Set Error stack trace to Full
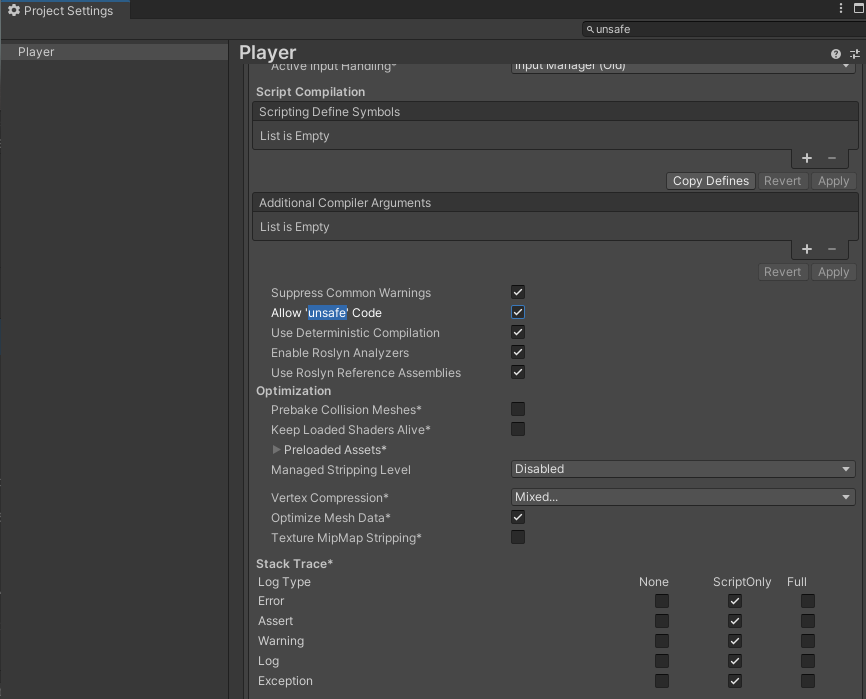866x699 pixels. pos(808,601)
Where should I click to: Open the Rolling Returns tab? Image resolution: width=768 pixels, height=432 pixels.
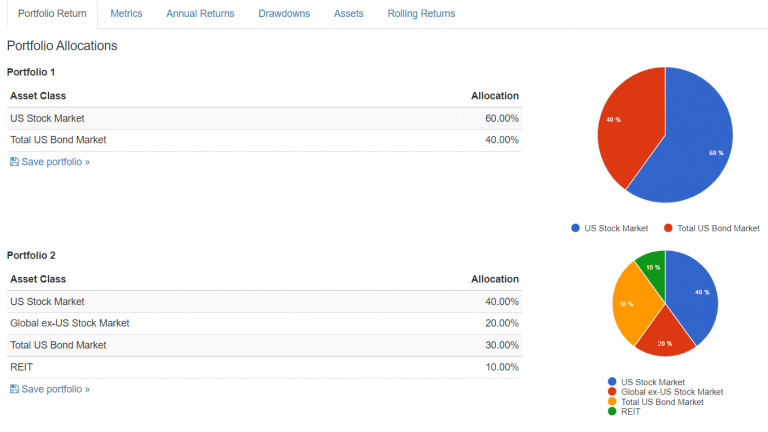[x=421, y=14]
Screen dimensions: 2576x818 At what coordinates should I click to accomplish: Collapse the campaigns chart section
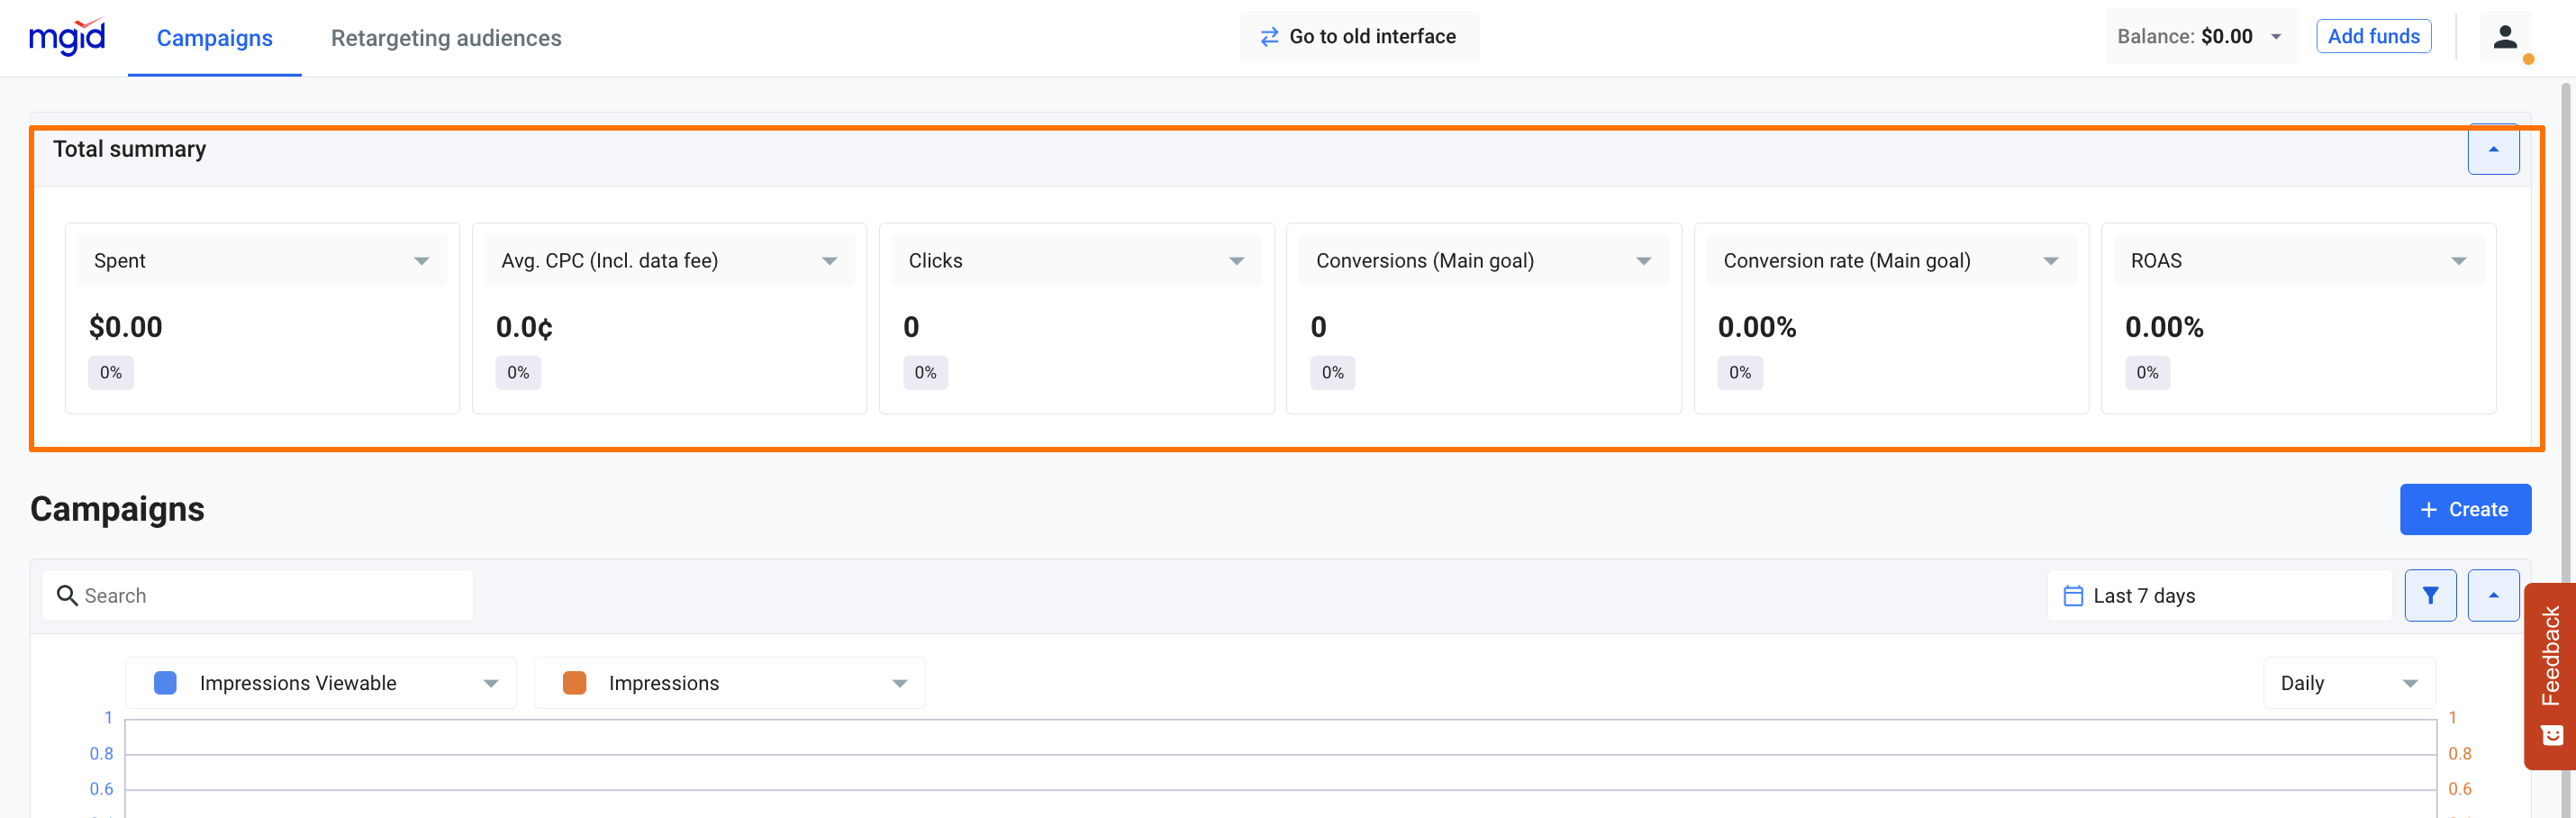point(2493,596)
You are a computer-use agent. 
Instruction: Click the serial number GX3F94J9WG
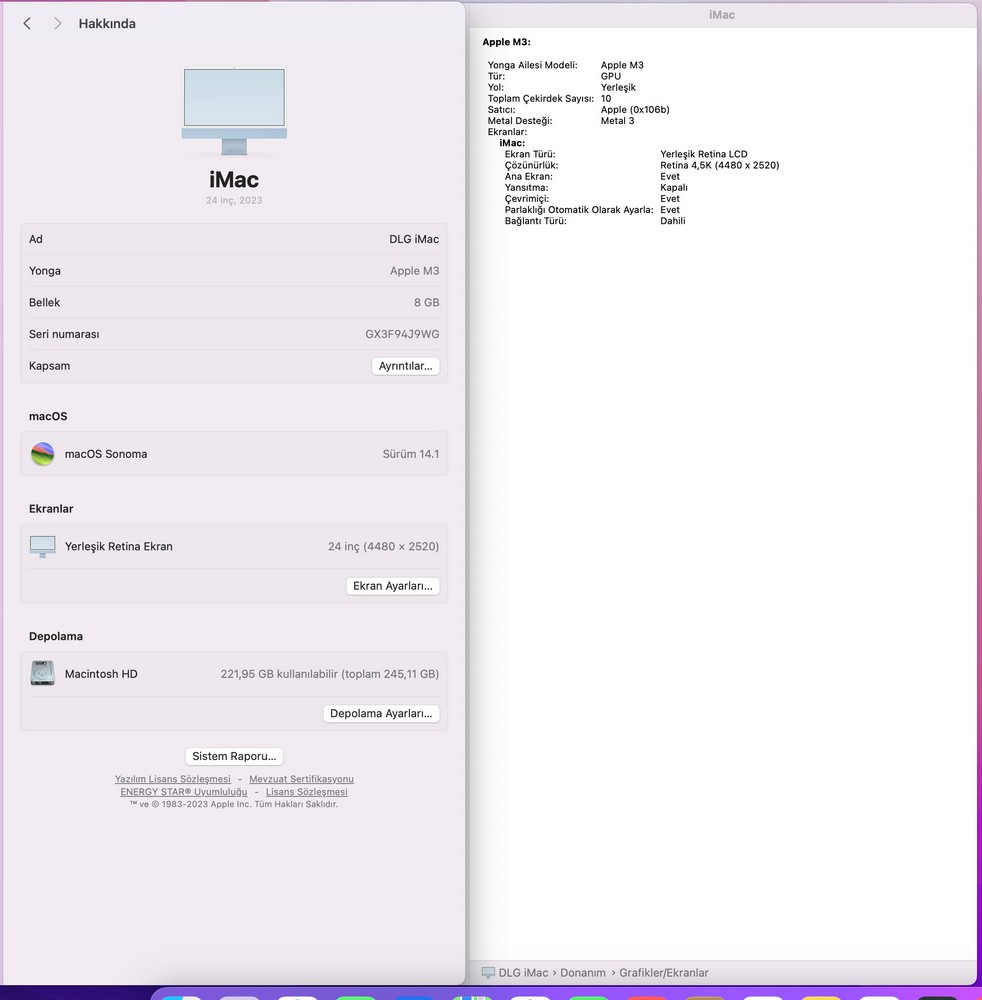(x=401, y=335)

____________________

## Work to be completed
The pictures in the entries above should be left out; all else must be copied exactly.

## Problem solution
Set Error stack trace to Full
866x699 pixels. pos(808,601)
Where should I click to: Open the Rolling Returns tab? Image resolution: width=768 pixels, height=432 pixels.
[x=421, y=14]
Screen dimensions: 2576x818 At what coordinates should I click to accomplish: Collapse the campaigns chart section
point(2493,596)
You are a computer-use agent. 
Instruction: Click the serial number GX3F94J9WG
(x=401, y=335)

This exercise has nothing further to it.